Using samples from cetuximab + radiochemotherapy-treated clinical trial patients with pancreatic cancer, Walle et al. showed that NK cells egressed from peripheral blood, and CXCL8 (IL-8) levels increased in serum; both correlated with patient survival. Radiotherapy (RT) induced CXCR1/2+CD56dim NK cell accumulation in resected tumors from an independent cohort, and NF-kB/mTOR regulated CXCL8 release from senescing tumor cells in vitro. In a mouse xenograft model, RT induced human NK cell infiltration toward, and CXCL8 release from human tumor cells. Combining adoptive human NK cell transfer with RT enhanced antitumor activity.

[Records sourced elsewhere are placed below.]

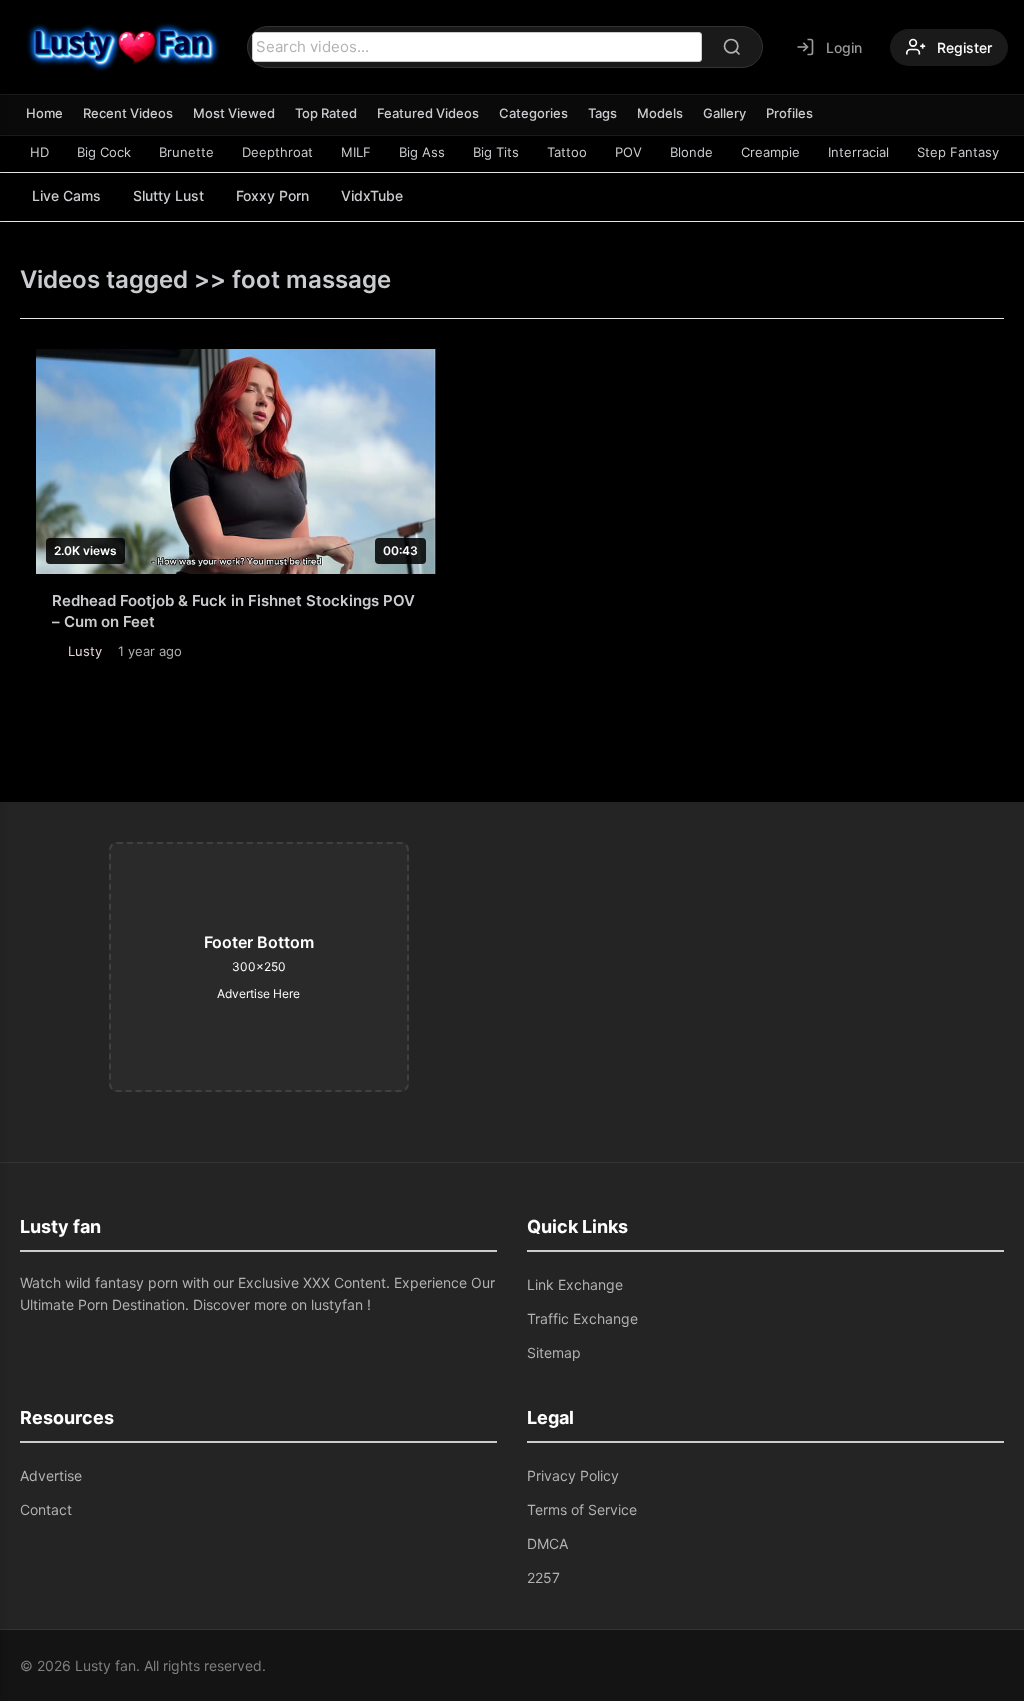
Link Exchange (575, 1284)
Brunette (186, 152)
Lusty (85, 651)
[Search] (732, 47)
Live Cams (66, 195)
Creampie (770, 152)
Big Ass (422, 152)
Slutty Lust (168, 195)
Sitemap (554, 1352)
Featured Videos (428, 113)
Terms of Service (582, 1509)
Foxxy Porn (272, 195)
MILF (356, 152)
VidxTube (372, 195)
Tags (602, 113)
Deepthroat (277, 152)
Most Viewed (234, 113)
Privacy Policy (573, 1475)
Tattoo (567, 152)
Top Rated (326, 113)
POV (628, 152)
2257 (543, 1577)
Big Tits (496, 152)
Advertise (51, 1475)
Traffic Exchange (582, 1318)
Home (44, 113)
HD (39, 152)
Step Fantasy (958, 152)
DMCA (547, 1543)
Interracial (858, 152)
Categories (533, 113)
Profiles (789, 113)
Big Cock (104, 152)
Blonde (691, 152)
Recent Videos (128, 113)
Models (660, 113)
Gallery (724, 113)
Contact (46, 1509)
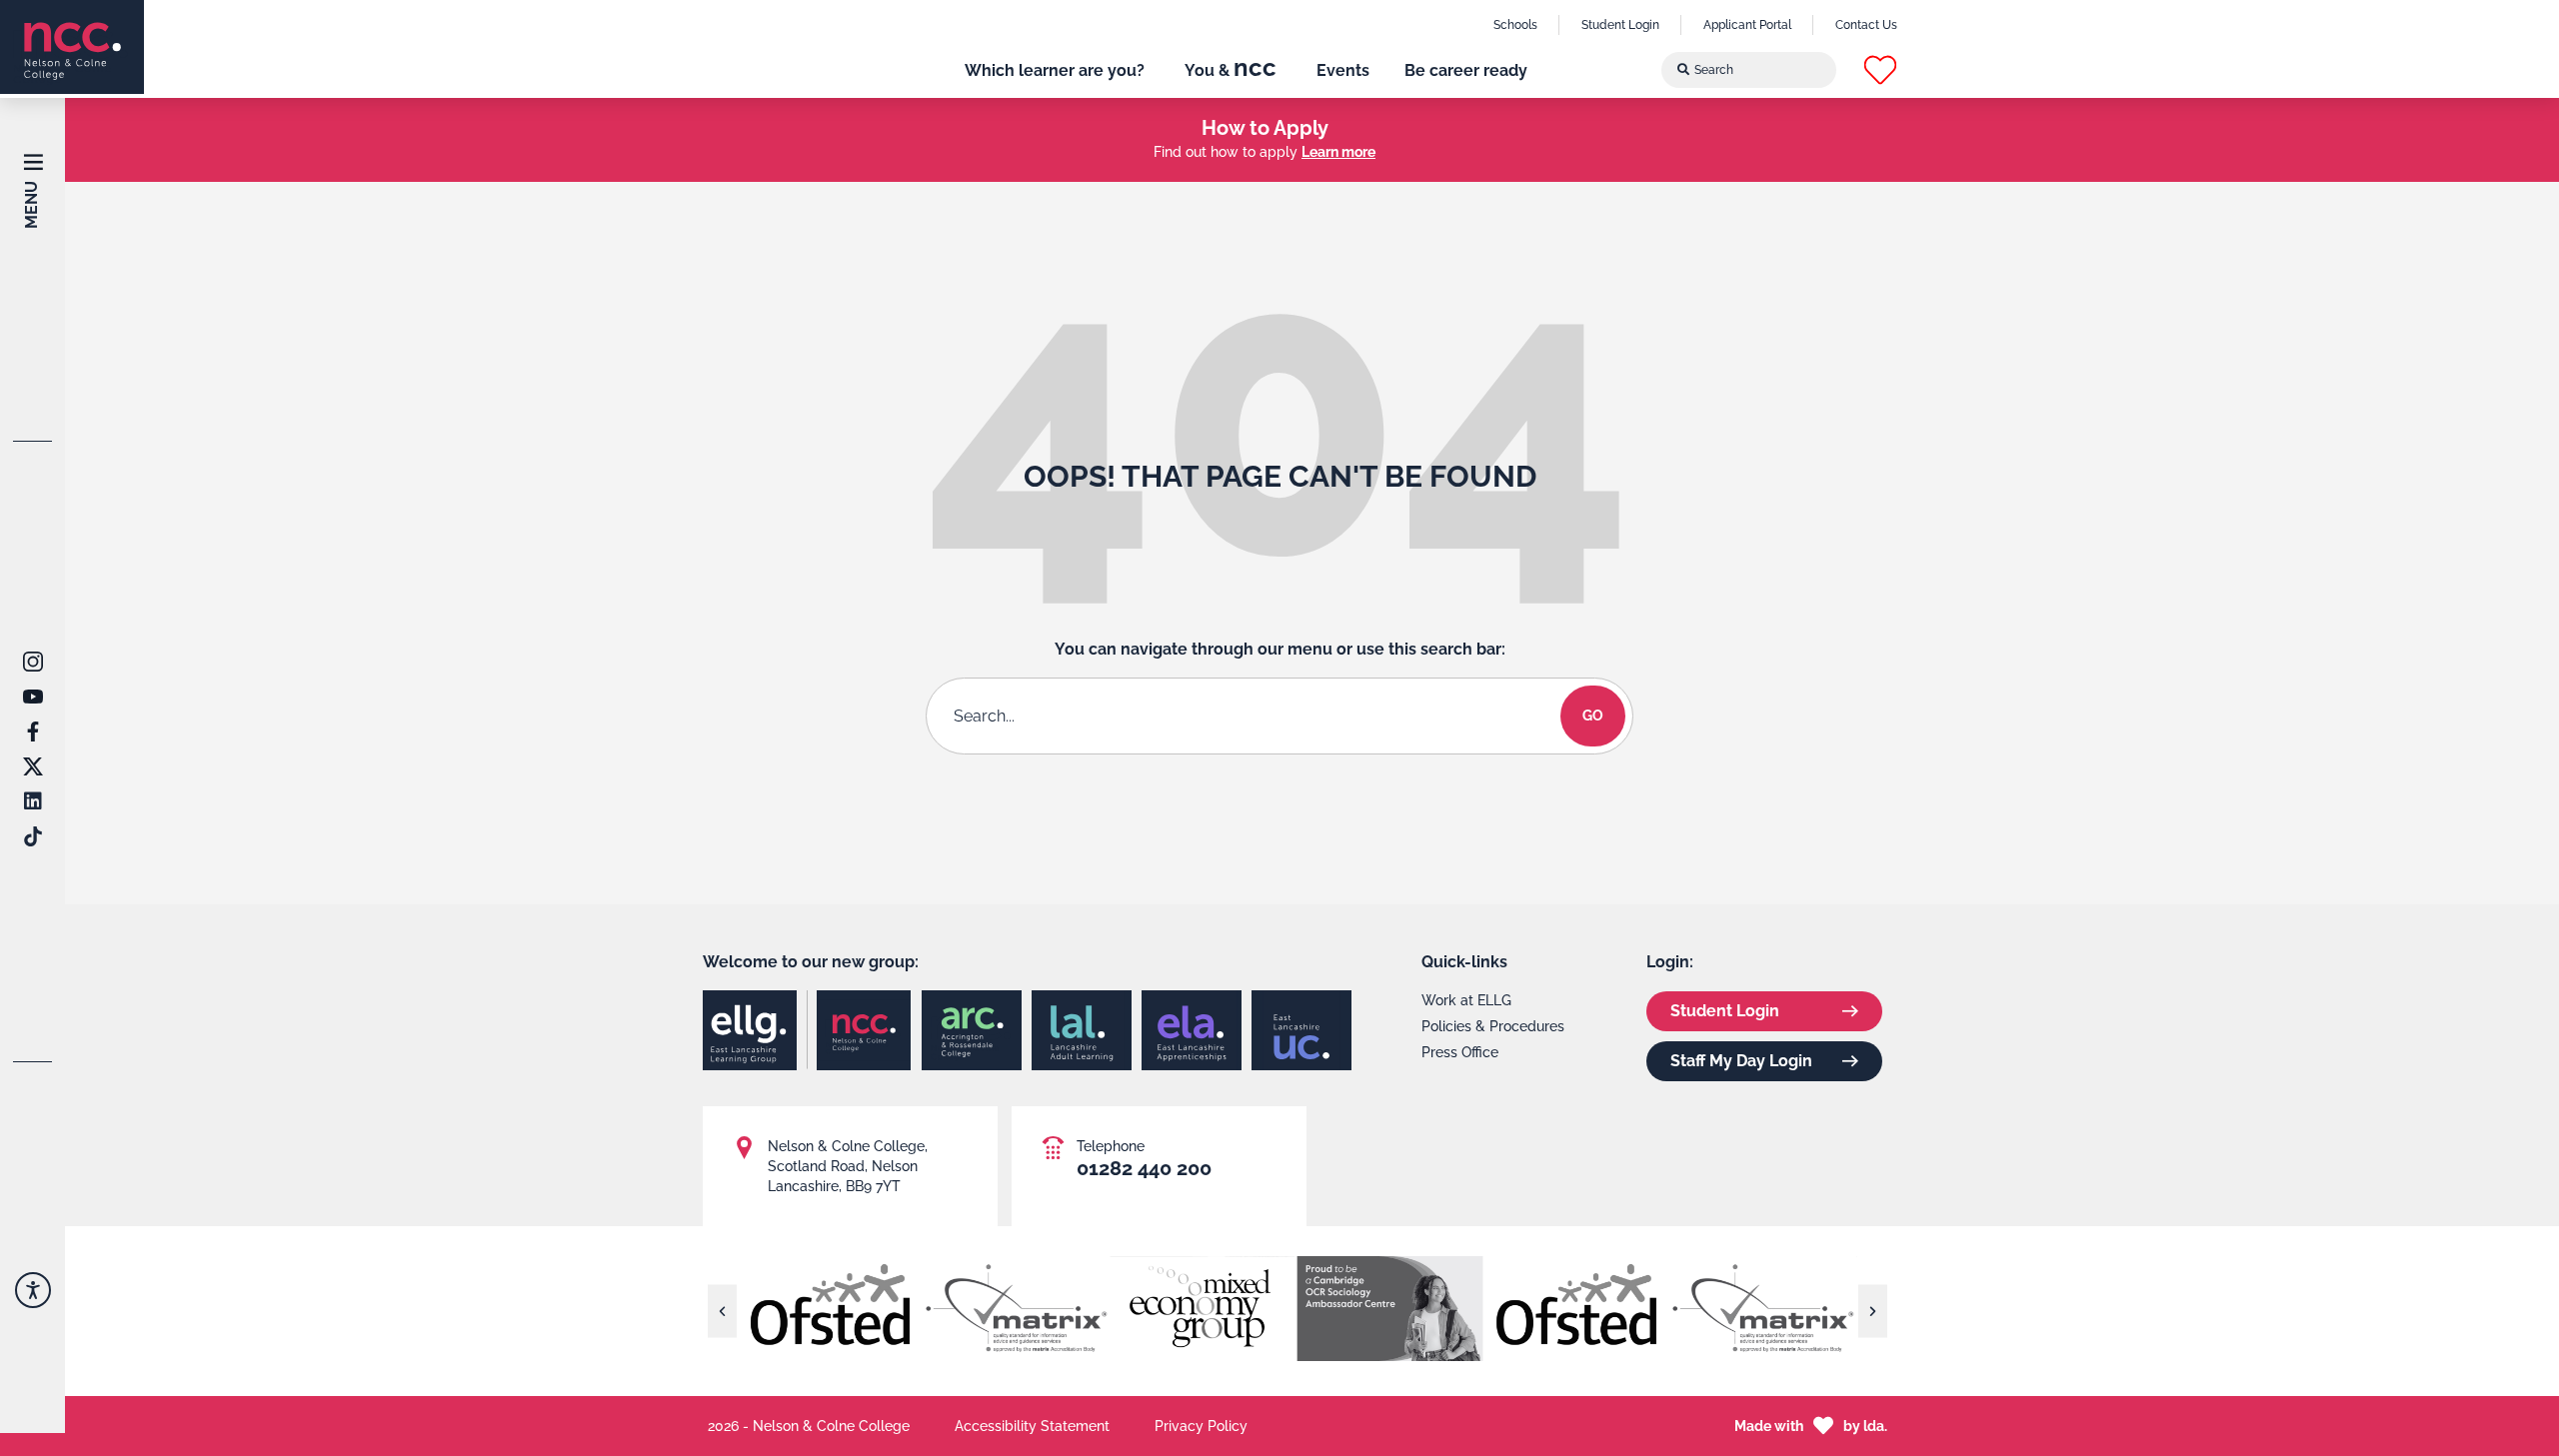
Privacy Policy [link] (1201, 1426)
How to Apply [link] (1265, 128)
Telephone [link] (1111, 1146)
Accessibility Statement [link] (1032, 1426)
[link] (72, 47)
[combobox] (1749, 70)
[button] (1880, 70)
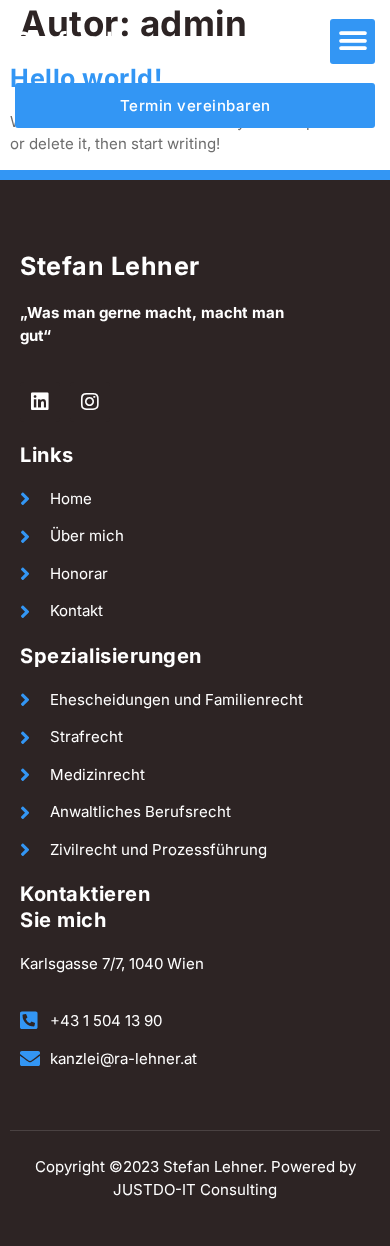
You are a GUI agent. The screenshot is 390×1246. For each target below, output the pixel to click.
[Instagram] (90, 402)
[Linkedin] (40, 402)
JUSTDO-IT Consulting (195, 1189)
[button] (352, 41)
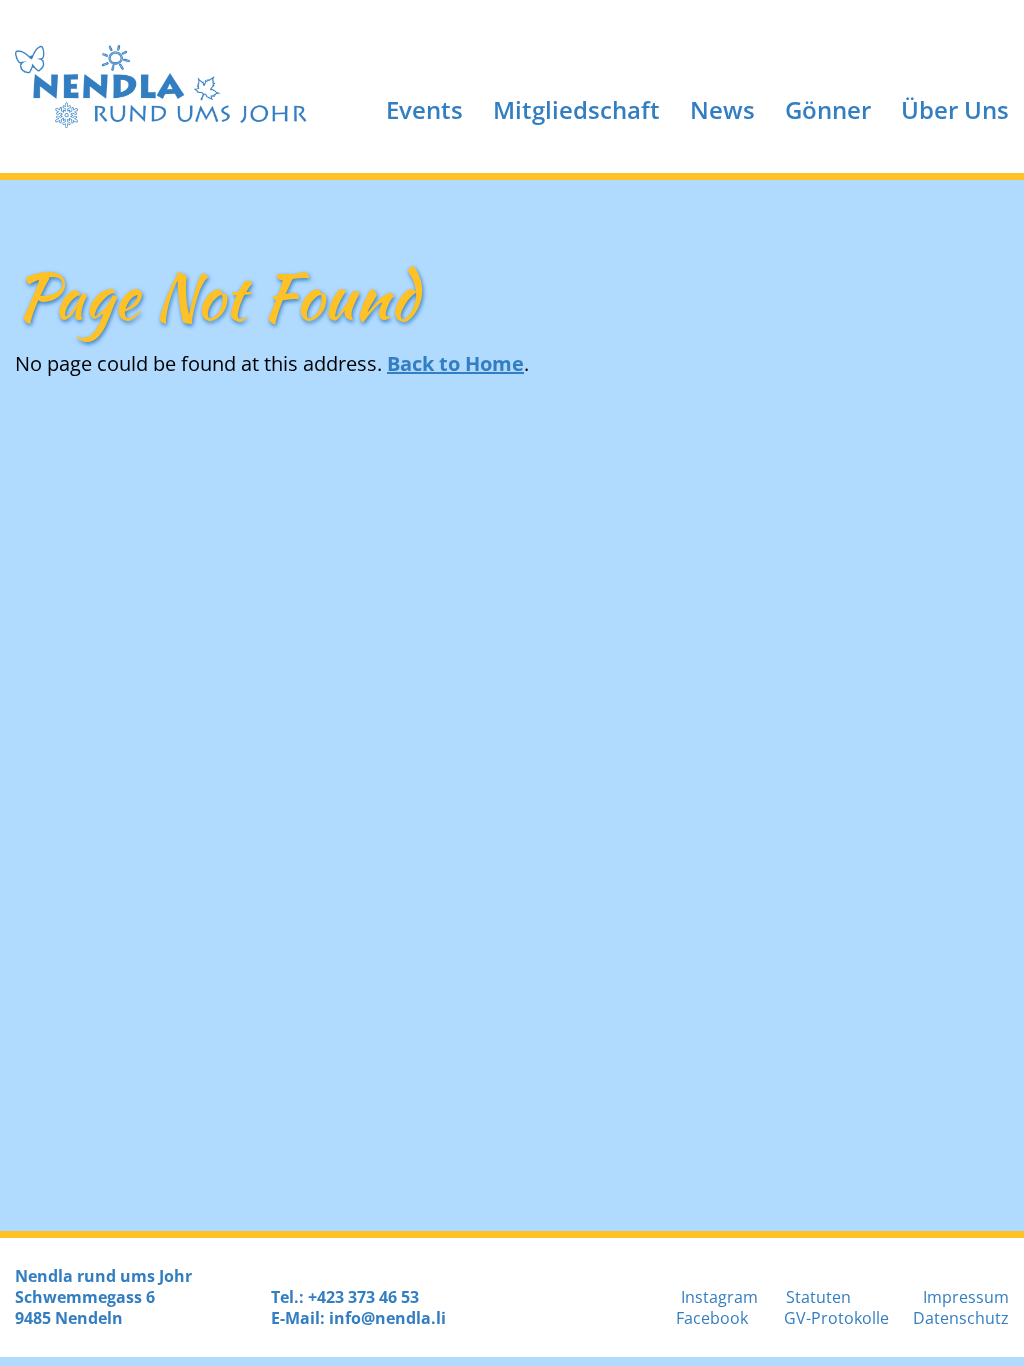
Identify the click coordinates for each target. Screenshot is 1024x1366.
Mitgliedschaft (576, 109)
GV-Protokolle (836, 1318)
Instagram (719, 1297)
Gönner (828, 109)
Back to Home (455, 363)
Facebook (712, 1318)
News (722, 109)
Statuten (818, 1297)
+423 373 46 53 (363, 1297)
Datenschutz (961, 1318)
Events (424, 109)
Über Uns (955, 109)
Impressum (966, 1297)
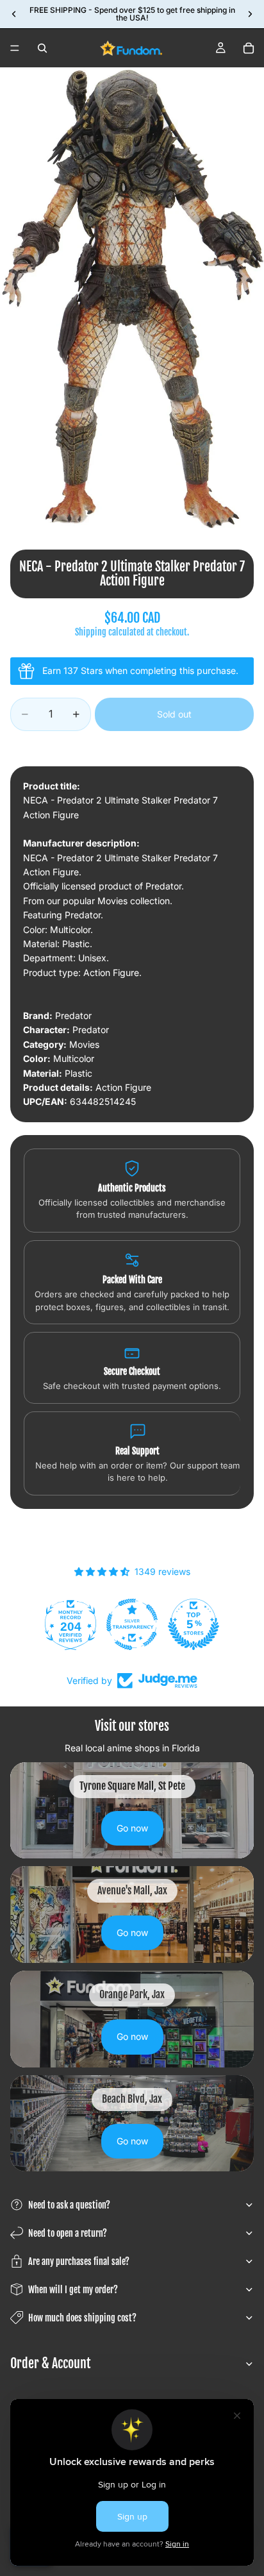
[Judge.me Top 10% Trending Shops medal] (207, 1624)
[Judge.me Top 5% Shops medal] (145, 1624)
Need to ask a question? (69, 2205)
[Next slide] (250, 14)
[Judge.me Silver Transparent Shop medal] (84, 1624)
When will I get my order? (73, 2289)
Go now (132, 1828)
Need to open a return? (67, 2233)
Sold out (174, 714)
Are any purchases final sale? (78, 2261)
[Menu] (14, 48)
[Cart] (249, 48)
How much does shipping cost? (82, 2317)
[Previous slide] (14, 14)
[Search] (42, 48)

Contributed by Paula Hochman
ABSTRACT: Radiotherapy is a mainstay cancer therapy whose antitumor effects partially depend on T cell responses. However, the role of Natural Killer (NK) cells in radiotherapy remains unclear. Here, using a reverse translational approach, we show a central role of NK cells in the radiation-induced immune response involving a CXCL8/IL-8-dependent mechanism. In a randomized controlled pancreatic cancer trial, CXCL8 increased under radiotherapy, and NK cell positively correlated with prolonged overall survival. Accordingly, NK cells preferentially infiltrated irradiated pancreatic tumors and exhibited CD56dim-like cytotoxic transcriptomic states. In experimental models, NF-κB and mTOR orchestrated radiation-induced CXCL8 secretion from tumor cells with senescence features causing directional migration of CD56dim NK cells, thus linking senescence-associated CXCL8 release to innate immune surveillance of human tumors. Moreover, combined high-dose radiotherapy and adoptive NK cell transfer improved tumor control over monotherapies in xenografted mice, suggesting NK cells combined with radiotherapy as a rational cancer treatment strategy.